The world’s first trackless tram, running on rubber wheels and using automated optical guidance to follow dots on the road, was unveiled by Chinese firm CRRC last year.
But a Transport for NSW spokesperson said on Thursday that the technology had not been developed to the extent that it was a reliable alternative.
“Guided Electric Transit Systems, known commonly as trackless trams, are still in their infancy around the world with mixed results as to their viability and success,” the spokesperson said.
“Due to the technology still being developed, Transport for NSW is not currently considering Guided Electric Transit Systems as a mass transport solution, but we are monitoring its development.”
This position was supported by Monash University public transport researcher Professor Graham Currie, who said CRRC was the only manufacturer of the technology.
Professor Currie said the CRRC tram was “very encouraging”, but he was “very supportive of the view we need to learn more”.
He said it would be difficult for customers to get a good deal if the technology had only one supplier.
“Mature technologies need to have more than one supplier, otherwise you get this sort of effect,” he said.
“We’ve got to move ahead because our cities are growing. We’ve got to invest now.
“All governments should have their heads in looking at this. We should be looking at it for the future, but we should get on with what we’re doing now.”
Professor Currie said CRRC was one of the largest rolling-stock companies in the world, if not the biggest.
“They’re an incredible organisation, but I was just at InnoTrans, the world’s largest exposition of railways, and they were there, but they didn’t have the trackless tram, which is interesting.
“Why would they not bring that along?”
He said other light rail alternatives coming out of Europe were more like buses.

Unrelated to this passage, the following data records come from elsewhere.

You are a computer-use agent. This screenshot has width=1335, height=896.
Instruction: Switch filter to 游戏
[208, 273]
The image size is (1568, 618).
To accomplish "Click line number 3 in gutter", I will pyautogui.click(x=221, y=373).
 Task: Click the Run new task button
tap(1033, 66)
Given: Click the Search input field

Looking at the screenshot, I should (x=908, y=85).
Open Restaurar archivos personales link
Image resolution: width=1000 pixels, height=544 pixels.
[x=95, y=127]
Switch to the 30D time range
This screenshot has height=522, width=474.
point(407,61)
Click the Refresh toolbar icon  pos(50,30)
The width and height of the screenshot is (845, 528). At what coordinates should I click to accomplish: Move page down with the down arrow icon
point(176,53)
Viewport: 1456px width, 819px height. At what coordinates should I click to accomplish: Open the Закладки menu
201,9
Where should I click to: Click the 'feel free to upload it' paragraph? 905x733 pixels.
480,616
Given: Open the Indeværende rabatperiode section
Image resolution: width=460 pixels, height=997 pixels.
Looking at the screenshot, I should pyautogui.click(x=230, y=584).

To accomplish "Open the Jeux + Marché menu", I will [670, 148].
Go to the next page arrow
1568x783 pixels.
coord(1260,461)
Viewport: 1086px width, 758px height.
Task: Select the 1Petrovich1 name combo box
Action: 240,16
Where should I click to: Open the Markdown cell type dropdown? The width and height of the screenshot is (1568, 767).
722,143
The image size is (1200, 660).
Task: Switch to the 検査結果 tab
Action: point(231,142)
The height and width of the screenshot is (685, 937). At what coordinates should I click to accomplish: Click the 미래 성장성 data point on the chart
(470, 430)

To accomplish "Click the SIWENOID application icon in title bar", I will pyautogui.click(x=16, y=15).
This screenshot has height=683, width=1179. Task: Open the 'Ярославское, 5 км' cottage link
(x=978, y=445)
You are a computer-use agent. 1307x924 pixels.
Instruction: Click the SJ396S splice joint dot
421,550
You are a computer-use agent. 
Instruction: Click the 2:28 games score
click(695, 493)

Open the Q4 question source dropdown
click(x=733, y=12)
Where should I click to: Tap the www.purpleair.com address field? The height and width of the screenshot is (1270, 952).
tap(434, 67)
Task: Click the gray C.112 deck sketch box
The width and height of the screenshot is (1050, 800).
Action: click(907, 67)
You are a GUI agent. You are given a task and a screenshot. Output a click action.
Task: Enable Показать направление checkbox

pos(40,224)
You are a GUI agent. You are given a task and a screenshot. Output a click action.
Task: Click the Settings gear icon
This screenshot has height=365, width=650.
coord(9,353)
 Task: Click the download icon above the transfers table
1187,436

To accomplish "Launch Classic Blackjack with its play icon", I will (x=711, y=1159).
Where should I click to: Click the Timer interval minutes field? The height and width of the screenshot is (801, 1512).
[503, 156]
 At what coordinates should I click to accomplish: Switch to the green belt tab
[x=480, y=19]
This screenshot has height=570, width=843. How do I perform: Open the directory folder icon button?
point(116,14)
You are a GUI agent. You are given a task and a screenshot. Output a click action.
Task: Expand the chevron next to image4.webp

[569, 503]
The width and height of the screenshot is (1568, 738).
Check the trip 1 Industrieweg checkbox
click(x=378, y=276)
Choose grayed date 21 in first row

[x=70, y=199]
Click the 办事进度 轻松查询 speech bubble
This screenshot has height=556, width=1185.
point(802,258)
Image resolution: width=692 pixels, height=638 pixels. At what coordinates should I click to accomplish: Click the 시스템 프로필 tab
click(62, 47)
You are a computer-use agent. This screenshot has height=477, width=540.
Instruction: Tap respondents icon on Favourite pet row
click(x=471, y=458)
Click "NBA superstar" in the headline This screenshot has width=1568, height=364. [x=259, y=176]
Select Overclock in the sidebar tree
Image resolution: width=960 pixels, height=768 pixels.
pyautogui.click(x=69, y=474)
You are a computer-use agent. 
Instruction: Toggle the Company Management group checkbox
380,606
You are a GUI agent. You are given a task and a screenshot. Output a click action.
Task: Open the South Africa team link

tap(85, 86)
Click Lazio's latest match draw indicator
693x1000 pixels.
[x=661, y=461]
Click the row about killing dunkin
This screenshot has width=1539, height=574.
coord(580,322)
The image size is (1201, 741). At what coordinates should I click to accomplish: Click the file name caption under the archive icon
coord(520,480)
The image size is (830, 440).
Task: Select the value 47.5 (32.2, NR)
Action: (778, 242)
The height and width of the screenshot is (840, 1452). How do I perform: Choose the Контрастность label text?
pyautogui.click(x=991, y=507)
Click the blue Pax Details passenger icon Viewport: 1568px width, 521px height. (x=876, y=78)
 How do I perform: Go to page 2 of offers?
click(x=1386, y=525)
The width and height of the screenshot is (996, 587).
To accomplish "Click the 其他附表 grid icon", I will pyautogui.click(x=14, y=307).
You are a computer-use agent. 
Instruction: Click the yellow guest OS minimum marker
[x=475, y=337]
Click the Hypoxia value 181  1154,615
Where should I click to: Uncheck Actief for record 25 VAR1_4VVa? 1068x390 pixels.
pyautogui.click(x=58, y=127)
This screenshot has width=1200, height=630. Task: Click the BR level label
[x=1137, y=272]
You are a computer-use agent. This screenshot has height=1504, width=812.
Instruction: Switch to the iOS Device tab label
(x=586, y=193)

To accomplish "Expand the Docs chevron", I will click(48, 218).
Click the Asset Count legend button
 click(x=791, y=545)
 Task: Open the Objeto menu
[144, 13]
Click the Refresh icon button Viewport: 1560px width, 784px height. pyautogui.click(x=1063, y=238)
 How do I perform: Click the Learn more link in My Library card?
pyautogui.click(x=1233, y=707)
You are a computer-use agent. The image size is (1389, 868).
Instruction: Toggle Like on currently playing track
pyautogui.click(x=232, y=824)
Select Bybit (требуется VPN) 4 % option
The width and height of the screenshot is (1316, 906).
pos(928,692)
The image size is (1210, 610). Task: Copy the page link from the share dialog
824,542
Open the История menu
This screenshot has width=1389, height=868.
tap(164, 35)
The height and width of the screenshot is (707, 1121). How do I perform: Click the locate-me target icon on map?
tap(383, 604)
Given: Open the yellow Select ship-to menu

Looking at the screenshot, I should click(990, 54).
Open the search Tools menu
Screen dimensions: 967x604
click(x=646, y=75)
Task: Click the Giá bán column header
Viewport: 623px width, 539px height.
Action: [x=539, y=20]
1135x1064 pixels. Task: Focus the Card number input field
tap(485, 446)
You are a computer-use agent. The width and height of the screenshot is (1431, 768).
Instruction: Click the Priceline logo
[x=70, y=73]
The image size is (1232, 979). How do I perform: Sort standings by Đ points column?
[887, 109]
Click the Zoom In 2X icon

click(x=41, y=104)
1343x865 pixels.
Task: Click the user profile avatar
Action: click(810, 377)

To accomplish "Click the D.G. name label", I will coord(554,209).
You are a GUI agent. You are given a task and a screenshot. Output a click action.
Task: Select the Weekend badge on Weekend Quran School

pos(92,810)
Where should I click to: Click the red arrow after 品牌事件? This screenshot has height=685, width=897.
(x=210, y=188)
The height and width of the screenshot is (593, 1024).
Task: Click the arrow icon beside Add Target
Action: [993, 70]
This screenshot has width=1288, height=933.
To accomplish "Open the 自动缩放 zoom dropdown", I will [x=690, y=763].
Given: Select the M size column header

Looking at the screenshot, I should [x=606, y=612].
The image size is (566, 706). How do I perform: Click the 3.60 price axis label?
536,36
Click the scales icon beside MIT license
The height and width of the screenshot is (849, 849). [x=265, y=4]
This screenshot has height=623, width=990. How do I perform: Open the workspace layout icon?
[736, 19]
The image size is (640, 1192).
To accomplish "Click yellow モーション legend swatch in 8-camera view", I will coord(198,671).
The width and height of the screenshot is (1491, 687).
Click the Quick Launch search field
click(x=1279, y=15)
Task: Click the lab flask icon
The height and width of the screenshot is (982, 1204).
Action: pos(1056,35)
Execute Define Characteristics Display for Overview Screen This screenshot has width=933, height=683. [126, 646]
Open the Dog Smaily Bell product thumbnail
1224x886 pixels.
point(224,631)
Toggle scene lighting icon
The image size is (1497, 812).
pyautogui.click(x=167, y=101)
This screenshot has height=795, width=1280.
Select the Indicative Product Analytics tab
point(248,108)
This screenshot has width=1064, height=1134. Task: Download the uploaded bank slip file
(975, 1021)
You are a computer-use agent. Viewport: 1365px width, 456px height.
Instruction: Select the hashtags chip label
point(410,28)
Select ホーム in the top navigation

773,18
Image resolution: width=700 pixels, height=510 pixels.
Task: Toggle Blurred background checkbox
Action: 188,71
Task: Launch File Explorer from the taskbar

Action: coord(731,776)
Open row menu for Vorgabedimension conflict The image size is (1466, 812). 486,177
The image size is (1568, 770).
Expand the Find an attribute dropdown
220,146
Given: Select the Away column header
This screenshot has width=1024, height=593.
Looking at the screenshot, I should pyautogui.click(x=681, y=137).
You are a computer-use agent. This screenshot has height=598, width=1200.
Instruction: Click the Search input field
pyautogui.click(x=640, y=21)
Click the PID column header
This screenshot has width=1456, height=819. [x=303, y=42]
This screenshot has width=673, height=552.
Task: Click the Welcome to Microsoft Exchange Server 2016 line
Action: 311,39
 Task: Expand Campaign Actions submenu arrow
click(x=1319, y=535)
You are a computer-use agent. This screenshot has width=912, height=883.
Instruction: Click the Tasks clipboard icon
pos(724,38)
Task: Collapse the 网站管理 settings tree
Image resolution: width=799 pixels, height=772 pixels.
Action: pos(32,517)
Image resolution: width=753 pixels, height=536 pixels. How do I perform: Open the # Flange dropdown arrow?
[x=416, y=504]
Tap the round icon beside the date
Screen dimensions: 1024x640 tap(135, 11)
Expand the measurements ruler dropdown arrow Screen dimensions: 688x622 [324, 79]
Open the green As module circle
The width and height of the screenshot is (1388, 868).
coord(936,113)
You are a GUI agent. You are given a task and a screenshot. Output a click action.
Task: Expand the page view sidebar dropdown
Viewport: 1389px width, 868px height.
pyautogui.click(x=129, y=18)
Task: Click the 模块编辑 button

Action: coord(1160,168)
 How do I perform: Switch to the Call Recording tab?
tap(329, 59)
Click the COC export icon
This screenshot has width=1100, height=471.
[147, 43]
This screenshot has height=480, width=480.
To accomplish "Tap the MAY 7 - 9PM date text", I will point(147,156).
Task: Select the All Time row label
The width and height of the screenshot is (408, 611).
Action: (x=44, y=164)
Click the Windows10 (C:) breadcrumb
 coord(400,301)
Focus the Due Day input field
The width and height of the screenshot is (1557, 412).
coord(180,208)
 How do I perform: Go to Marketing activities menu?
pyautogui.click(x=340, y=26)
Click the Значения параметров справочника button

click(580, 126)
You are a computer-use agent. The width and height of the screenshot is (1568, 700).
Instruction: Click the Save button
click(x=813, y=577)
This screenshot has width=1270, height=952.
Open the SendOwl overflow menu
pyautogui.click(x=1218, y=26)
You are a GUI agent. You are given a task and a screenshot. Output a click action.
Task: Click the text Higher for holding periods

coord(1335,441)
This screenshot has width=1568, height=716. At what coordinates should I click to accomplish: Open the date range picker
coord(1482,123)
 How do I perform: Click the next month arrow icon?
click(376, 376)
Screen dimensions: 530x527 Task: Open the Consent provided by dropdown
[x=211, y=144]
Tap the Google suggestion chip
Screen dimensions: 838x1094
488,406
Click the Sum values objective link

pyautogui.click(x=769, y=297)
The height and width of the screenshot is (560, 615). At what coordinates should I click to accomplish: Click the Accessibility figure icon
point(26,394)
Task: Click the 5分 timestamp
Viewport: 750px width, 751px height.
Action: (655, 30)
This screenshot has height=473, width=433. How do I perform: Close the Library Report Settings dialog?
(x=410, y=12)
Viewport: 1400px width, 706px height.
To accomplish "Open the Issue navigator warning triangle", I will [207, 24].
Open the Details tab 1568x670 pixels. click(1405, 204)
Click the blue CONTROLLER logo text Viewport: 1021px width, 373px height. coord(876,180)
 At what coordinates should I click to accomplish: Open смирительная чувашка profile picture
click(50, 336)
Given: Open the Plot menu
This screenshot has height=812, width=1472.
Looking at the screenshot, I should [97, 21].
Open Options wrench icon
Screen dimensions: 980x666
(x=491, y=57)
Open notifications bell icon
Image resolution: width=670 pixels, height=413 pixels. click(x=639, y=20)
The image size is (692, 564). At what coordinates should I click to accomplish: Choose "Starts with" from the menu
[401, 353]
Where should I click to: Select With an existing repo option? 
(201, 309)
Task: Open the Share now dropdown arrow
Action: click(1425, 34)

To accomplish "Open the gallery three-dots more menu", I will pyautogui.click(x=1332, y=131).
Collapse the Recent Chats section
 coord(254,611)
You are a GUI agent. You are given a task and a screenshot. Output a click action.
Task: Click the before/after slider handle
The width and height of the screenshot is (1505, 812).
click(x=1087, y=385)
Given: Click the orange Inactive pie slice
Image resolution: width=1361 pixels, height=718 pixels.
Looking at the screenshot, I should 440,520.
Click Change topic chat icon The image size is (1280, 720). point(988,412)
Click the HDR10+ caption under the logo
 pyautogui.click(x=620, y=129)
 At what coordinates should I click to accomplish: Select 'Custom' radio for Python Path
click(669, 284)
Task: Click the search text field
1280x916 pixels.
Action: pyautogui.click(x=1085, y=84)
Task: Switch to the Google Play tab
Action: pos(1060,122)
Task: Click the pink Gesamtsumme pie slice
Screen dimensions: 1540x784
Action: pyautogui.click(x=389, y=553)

The Transport for NSW spokesperson said the government’s Future Transport 2056 transport strategy was designed to “incorporate emerging technologies as they become viable transport options”.
The government says it will complete a strategic business case for extending Newcastle’s light rail line by the end of this year and place it on public exhibition early next year.
“The need for improved bus services is also being considered as part of the strategic business case,” the spokesperson said.